**COMPLETE THE FOLLOWING**
a - Translate this sentence from the review about the mission of the church into Spanish: "The authors survey the synoptic Great Commission passages and that of Acts and then tackle the most controversial Gospel text, that of John 20:21 and the significance of Jesus' mission as a model for our own."
b - Based on the review about the mission of the church, answer yes or no to each statement and quote the words that decide it: (i) DeYoung and Gilbert read Luke 4:16-21 as mainly about material poverty. (ii) Bosch also holds the position on "the poor" that DeYoung and Gilbert take. (iii) The authors survey the biblical narrative in four acts.
c - In the review about the mission of the church, which Gospel text is called the most controversial?
[Start SOURCE TEXT]
The authors argue against an incarnational reading of
Israel’s role, i.e. that the role of Israel as a kingdom of priests (Exod
19:5-6) is not to be a blessing to
the nations: “The image of a royal priesthood in the Old Testament and in the
New Testament suggests holiness and privilege, not incarnational presence”
(35). Wright doesn’t actually use the language of incarnation but the notion is
there so the point stands I think.
Luke 4:16-21, argue DeYoung and Gilbert, is not primarily
about material poverty – this is demonstrated by an exegesis of Isaiah 61:1-2
and throughout Luke. Rather, they agree with Andreas Köstenberger and Peter O’Brien in their
Salvation to the Ends of the Earth: ABiblical Theology of Mission, that “‘the poor to whom the good news
is announced are ... “the dispossessed, the excluded” who were forced to depend
upon God’” (39), a position that, interestingly, Bosch also argues (1991:104).
In a nutshell, DeYoung and Gilbert are arguing, against
Wright (2010: 26), that the mission of God is not the mission of the church: “One of the biggest missteps in
much of the newer mission literature is an assumption that whatever God is
doing in the world, this too is our task” (41). The mission of the church, they
argue, is summarized in the Great Commission passages (Matt 28:16-20; Mark
13:10; 14:9; Luke 24:44-49; Acts 1:8).
The authors survey the synoptic Great Commission passages
and that of Acts and then tackle the most controversial Gospel text, that of
John 20:21 and the significance of Jesus’ mission as a model for our own. They
conclude, against Stott, that “the mission of Jesus is not service broadly
conceived, but the proclamation of
the gospel through teaching, the corroboration
of the gospel through signs and wonders, and the accomplishment of the gospel in death and resurrection” (57,
emphasis in the original).
The authors conclude this lengthy and well argued chapter with
their definition of the mission of the church: The mission of the church is to go into the world and make disciples by
declaring the gospel of Jesus Christ in the power of the Spirit and gathering
these disciples into churches, that they might worship the Lord and obey his
commands now and in eternity to the glory of God the Father (62, emphasis
in the original).
After a helpful survey of the biblical
narrative in four acts—creation, fall, redemption and consummation—the authors
seek to handle hot issues in mission theology and practice by examining the
meaning of key terms in missiological writing: the kingdom of God, social
justice and shalom.
[End SOURCE TEXT]
[Start DATA ROWS]
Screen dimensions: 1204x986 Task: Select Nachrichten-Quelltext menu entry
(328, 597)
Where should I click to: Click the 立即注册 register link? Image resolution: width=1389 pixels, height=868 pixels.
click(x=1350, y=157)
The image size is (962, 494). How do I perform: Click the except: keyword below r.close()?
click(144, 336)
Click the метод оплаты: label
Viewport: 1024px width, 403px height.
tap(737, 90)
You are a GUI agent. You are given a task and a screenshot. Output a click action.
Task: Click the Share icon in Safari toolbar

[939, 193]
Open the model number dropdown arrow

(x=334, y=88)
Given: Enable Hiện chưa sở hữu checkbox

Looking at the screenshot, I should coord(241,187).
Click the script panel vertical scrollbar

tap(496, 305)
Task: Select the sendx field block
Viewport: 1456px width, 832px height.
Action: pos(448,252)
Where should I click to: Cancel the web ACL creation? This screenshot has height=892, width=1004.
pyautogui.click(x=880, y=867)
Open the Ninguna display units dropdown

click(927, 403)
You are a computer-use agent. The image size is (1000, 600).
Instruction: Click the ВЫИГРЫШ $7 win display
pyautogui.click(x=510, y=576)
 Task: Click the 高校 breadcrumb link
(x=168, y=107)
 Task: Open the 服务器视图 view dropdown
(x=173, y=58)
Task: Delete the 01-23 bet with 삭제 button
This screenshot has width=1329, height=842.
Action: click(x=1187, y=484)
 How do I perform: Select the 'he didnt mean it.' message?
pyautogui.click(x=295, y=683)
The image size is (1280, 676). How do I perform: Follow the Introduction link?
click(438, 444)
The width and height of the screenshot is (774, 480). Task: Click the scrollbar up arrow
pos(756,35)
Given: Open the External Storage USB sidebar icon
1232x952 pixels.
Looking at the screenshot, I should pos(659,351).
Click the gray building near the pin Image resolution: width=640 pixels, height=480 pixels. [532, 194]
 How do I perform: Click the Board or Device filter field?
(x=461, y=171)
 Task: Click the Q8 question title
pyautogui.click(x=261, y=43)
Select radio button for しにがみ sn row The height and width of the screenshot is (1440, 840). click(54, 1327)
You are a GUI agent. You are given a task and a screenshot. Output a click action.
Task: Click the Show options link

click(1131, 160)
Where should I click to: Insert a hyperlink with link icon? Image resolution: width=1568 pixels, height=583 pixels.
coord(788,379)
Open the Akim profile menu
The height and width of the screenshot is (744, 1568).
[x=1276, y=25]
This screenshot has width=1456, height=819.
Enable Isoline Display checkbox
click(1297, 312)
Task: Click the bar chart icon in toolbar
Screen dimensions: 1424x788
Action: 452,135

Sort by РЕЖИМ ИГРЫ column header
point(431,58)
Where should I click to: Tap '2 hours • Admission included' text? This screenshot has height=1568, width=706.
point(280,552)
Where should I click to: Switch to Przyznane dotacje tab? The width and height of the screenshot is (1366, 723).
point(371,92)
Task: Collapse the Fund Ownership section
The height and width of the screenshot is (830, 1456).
[End DATA ROWS]
**RESULTS IN ORDER**
a - Los autores examinan los pasajes sinópticos de la Gran Comisión y el de Hechos, y luego abordan el texto evangélico más controvertido, el de Juan 20:21, y la importancia de la misión de Jesús como modelo para la nuestra.

b -
(i) No: "Luke 4:16-21, argue DeYoung and Gilbert, is not primarily about material poverty"
(ii) Yes: "a position that, interestingly, Bosch also argues (1991:104)"
(iii) Yes: "After a helpful survey of the biblical narrative in four acts—creation, fall, redemption and consummation"

c - John 20:21.